Problem:
Name every company whose CEO was pursued during the search that Donald Keogh led, according to the passage about Coke's leadership changes.

Passage shown:
+ + +

Goizueta's two lieutenants, Don Keogh and Doug Ivester, were obvious candidates to replace him. Ivester won.

Ivester began to ignore Keogh. Big mistake. Keogh became chairman of Allen & Co. and joined Buffett's board at Berkshire Hathaway.

Coke was hit by an embarrassing European recall. Keogh whispered to Fortune magazine how Ivester bungled that situation. It was a setback, but seemingly not as bad as the New Coke launch had been. (Keogh, a top officer during the New Coke disaster, claimed to have been on vacation when Coke approved its introduction. That settles that.) Despite enjoying a moment of earnings recovery and revenue growth, Buffett and Allen fired Ivester after two years on the job. If Fortune got it right in its recent major story on the company, Buffett and Allen acted without a board vote.

Doug Daft was promoted to the job. Soon Daft was in final negotiations to acquire Quaker Oats when Buffett torpedoed the deal--a public castration. Pepsi acquired Quaker Oats. And Daft was soon to follow Ivester.

Between 2000 and 2004, the quartet of Ivester and Daft and top underlings Steve Heyer and Jack Stahl left the executive suite with severances totaling $204 million.

Donald Keogh, 77, took over the search. CEOs were chased at Mattel, Hershey, Gillette, and Kellogg. The average age of those candidates: 52. All discussed the job. All declined it.

In 2003 Pepsi ran funny ads featuring Ozzy Osbourne having a nightmare, as he discovers Donny and Marie Osmond are his children in disguise. It was the highest-scoring ad of the year.

+ + +

Provided data:
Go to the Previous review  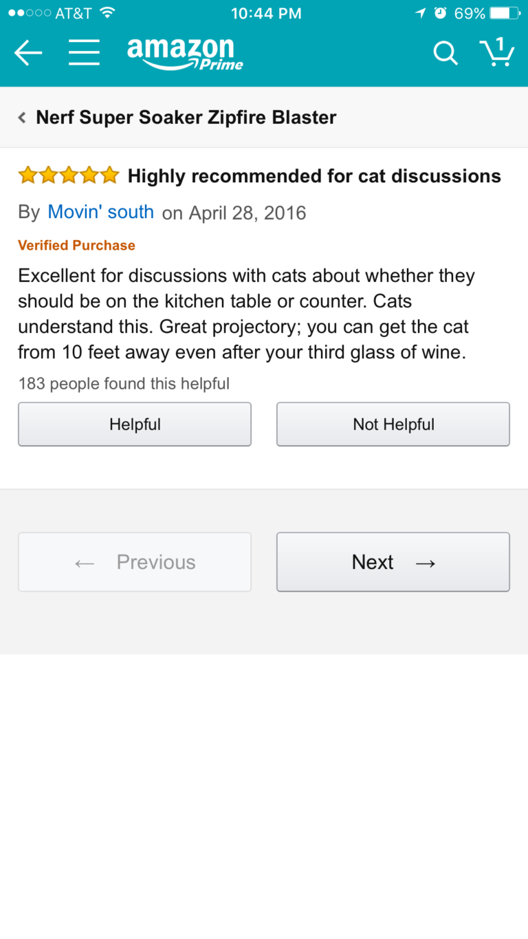[x=135, y=562]
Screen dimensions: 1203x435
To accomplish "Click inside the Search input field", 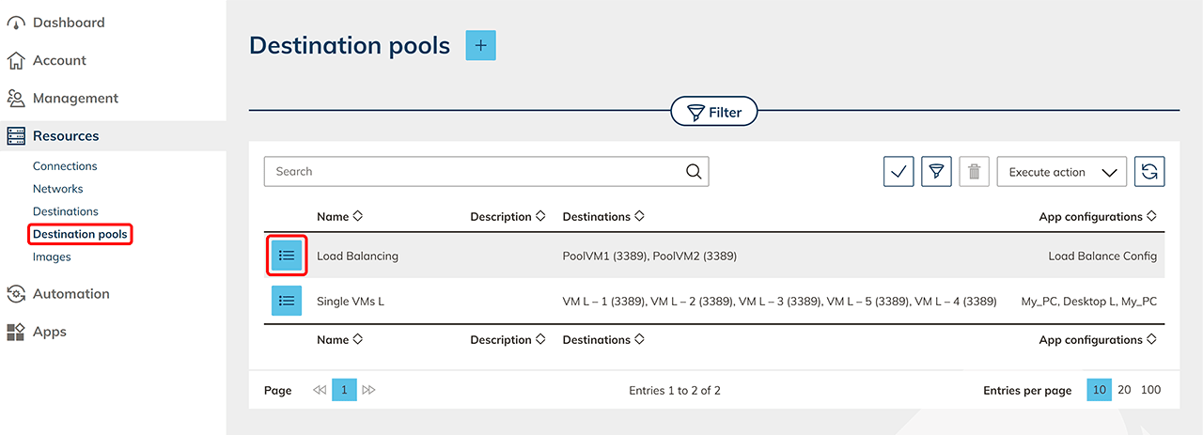I will 475,171.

+ + +

Full solution:
Mattel, Hershey, Gillette, Kellogg